Tuesday, June 1, 2010

Barandigi character sketch




Barandigi is a character from my Noantri world. She is a young (probably middle to late 20s) woman who is endowed with nouergic powers (see my Noantri weblog for definition and more story). She was discovered among a tribal society which the Beka construction company was removing from the land to make room for a large project. She was purchased from the tribe and brought to Beka headquarters where she was trained to do construction using her nouergic powers. She was given minimal education (not taught to read or write) and in any nouergic work was always under the control of an operator. She was kept placid and unresisting by drugs which she took voluntarily, a common habit in that area of Noantri world.

Even with her nouergic abilities, Barandigi was still classified as a "class 3 fem," that is, the lowest grade of female. In her area of Noantriworld, women are judged exclusively by their physical appearance, judged through a series of beauty contests that every female is required to undergo from earliest childhood. (Males are not tested or classified in this way, but they must go through other test procedures to determine their status and fate in life.)

The prettiest and best-shaped are class 1 fems, and live privileged lives, often partnering men of great power. Those who are good-looking, but not glamorous, are class 2, and are used in the workforce. Class 3 fems are those who fail all the beauty contests and will never fit the standards. They are dressed in shapeless jumpsuits and are employed at menial or dangerous jobs. All women, no matter what their class, become class 3 at their fiftieth birthday, though older class 1s and 2s may remain employed in social service jobs.

Barandigi worked on the demolition of Enlil's "haunted" house (chronicled in my Noantri blog) and from that glimpse of another way of life she became restless and resistant to her life at Beka.

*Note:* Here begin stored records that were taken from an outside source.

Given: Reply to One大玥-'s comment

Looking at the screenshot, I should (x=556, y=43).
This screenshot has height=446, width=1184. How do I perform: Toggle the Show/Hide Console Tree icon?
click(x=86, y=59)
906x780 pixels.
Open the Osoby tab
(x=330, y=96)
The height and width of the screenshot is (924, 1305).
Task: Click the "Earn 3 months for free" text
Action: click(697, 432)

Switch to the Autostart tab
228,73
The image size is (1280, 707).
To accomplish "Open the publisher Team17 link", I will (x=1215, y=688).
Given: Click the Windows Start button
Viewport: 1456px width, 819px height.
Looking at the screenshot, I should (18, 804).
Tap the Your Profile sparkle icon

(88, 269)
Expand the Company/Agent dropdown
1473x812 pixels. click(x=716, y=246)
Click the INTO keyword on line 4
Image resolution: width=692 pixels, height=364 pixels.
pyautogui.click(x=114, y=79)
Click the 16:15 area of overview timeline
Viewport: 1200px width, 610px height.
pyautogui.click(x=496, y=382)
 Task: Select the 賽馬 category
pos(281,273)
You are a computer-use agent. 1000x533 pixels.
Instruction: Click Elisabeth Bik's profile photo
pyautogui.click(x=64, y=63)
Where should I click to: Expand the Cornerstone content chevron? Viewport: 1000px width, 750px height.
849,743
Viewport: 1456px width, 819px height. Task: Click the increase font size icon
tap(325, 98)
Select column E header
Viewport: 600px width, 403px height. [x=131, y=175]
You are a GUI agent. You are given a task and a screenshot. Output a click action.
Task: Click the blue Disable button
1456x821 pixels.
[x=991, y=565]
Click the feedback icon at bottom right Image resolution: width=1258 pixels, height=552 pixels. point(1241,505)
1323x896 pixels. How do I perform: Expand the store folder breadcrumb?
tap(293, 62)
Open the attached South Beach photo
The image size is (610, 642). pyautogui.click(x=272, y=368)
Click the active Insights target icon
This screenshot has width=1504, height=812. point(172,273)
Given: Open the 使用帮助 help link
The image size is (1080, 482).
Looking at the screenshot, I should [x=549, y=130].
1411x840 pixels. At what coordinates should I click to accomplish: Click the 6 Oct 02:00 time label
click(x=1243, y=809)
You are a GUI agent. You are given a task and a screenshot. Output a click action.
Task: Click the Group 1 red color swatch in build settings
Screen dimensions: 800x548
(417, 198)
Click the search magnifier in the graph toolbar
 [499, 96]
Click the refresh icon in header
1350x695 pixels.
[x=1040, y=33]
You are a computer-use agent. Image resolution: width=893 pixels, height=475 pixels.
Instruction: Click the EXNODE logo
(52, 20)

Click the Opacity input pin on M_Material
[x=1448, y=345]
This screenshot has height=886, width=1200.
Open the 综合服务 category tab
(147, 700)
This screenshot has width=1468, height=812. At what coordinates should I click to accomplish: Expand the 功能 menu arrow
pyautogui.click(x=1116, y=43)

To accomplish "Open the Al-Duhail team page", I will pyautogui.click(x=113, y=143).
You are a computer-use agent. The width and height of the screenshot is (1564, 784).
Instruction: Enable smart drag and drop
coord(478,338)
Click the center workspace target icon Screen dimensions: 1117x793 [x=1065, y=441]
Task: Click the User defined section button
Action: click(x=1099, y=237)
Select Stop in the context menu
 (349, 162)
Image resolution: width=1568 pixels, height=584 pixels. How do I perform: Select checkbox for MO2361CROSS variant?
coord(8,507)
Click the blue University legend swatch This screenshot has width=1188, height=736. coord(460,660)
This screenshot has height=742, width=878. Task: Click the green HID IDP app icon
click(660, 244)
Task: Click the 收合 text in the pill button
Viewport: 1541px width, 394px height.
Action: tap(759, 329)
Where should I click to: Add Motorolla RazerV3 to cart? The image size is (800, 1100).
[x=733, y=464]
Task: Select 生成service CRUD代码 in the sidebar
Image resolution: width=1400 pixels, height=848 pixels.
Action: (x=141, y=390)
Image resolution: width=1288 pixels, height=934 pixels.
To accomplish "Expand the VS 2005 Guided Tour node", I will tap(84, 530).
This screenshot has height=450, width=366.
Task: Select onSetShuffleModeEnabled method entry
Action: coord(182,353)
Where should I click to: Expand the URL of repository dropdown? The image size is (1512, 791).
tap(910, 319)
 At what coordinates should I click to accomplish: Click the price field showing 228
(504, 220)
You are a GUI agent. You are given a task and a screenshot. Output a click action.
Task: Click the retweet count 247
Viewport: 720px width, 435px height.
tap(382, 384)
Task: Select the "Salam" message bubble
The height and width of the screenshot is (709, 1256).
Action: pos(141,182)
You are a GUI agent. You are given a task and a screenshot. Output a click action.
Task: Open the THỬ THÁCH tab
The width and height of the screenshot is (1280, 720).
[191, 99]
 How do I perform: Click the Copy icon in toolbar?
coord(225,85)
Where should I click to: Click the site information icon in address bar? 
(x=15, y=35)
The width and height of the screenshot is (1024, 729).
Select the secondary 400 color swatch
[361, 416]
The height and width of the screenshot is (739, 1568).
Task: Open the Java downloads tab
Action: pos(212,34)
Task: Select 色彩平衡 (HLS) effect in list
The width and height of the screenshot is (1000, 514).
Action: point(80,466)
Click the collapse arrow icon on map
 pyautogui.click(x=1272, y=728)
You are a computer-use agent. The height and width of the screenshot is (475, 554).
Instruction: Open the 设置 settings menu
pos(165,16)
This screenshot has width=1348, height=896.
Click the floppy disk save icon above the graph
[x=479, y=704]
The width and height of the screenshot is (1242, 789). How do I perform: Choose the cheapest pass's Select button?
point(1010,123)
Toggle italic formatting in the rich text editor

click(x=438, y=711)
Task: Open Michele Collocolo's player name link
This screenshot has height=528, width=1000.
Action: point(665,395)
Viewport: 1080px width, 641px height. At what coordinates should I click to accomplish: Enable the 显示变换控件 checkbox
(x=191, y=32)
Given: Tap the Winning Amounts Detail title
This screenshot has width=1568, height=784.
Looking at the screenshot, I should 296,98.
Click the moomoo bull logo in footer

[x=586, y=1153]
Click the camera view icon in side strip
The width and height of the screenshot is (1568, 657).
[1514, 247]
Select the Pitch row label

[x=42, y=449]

She found a mentor in an elder male nouergist, one of her trainers, named Ennio Liatris, who was one of the highest ranked nouergists in the country. When the earthquake happened at Eridu, Ennio took it upon himself to go help the stricken city, and he kidnapped Barandigi to help him in the work. Barandigi saved lives at Eridu. Unfortunately, Ennio Liatris was killed in an accident during the earthquake relief effort, leaving Barandigi without a protector or a controller.

There is more to this story at my Noantri world blog, so please stay tuned.

Barandigi's character portrait is Photoshop, 7" x 10".